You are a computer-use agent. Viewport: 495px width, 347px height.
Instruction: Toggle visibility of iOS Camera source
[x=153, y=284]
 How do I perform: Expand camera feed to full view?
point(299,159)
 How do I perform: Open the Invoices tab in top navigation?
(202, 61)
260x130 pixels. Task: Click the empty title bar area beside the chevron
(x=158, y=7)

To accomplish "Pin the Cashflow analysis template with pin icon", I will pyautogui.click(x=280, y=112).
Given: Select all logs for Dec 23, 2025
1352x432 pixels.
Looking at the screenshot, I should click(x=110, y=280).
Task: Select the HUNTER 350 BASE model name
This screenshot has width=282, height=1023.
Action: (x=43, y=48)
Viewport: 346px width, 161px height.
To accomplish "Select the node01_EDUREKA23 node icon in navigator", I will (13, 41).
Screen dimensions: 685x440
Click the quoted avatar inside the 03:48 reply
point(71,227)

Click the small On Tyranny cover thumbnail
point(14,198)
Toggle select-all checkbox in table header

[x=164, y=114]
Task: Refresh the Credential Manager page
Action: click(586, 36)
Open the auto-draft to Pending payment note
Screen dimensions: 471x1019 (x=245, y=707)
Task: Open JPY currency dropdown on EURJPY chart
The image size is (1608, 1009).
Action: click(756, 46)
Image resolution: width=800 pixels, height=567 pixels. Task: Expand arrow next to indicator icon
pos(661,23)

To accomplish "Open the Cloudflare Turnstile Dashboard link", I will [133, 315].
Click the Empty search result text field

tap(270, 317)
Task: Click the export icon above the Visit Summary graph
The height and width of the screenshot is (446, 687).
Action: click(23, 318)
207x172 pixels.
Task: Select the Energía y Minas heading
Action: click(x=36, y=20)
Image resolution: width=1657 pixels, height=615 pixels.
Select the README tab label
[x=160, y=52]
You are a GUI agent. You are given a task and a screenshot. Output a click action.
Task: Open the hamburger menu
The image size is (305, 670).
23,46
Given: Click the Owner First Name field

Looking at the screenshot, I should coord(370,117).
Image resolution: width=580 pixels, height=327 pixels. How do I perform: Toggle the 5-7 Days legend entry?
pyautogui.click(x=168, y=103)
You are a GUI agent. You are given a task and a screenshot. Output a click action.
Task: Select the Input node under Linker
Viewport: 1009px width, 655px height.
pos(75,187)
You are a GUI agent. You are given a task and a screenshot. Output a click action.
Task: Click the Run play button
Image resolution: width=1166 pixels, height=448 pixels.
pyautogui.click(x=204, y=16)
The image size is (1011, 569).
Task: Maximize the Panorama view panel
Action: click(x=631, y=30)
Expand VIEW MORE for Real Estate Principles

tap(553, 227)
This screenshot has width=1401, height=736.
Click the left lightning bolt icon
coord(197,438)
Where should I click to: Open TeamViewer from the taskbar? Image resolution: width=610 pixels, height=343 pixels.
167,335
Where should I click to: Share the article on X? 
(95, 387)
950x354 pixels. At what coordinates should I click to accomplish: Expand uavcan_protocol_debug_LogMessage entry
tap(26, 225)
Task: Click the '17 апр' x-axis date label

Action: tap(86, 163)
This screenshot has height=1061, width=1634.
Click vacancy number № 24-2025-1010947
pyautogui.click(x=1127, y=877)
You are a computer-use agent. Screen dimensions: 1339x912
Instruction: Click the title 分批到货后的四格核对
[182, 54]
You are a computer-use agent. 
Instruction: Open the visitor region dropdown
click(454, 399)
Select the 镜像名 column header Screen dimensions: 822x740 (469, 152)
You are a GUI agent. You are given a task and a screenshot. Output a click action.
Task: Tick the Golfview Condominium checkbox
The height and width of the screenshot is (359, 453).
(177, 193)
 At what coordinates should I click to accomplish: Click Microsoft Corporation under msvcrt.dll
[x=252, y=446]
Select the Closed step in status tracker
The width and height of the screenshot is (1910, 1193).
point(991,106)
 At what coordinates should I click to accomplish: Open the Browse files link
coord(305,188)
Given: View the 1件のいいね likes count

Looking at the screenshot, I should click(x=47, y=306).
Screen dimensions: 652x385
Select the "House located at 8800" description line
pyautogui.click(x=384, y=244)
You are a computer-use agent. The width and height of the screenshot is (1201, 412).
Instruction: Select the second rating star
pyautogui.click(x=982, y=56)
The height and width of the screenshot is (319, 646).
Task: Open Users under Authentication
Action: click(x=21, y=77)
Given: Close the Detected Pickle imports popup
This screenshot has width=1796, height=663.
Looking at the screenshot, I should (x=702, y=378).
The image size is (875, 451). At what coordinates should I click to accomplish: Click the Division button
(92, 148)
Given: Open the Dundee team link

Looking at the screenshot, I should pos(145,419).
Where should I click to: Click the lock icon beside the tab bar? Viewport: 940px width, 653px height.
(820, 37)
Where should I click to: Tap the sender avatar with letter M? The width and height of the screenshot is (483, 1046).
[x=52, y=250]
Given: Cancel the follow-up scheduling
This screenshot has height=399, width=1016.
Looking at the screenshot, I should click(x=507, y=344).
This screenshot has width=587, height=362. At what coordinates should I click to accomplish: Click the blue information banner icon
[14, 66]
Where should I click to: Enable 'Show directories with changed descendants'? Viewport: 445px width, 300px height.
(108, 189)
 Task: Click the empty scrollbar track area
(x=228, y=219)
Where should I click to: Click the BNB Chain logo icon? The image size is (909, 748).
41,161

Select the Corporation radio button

════════

Work out how many lines in the material above hold the word "will"; answer with the number only.

3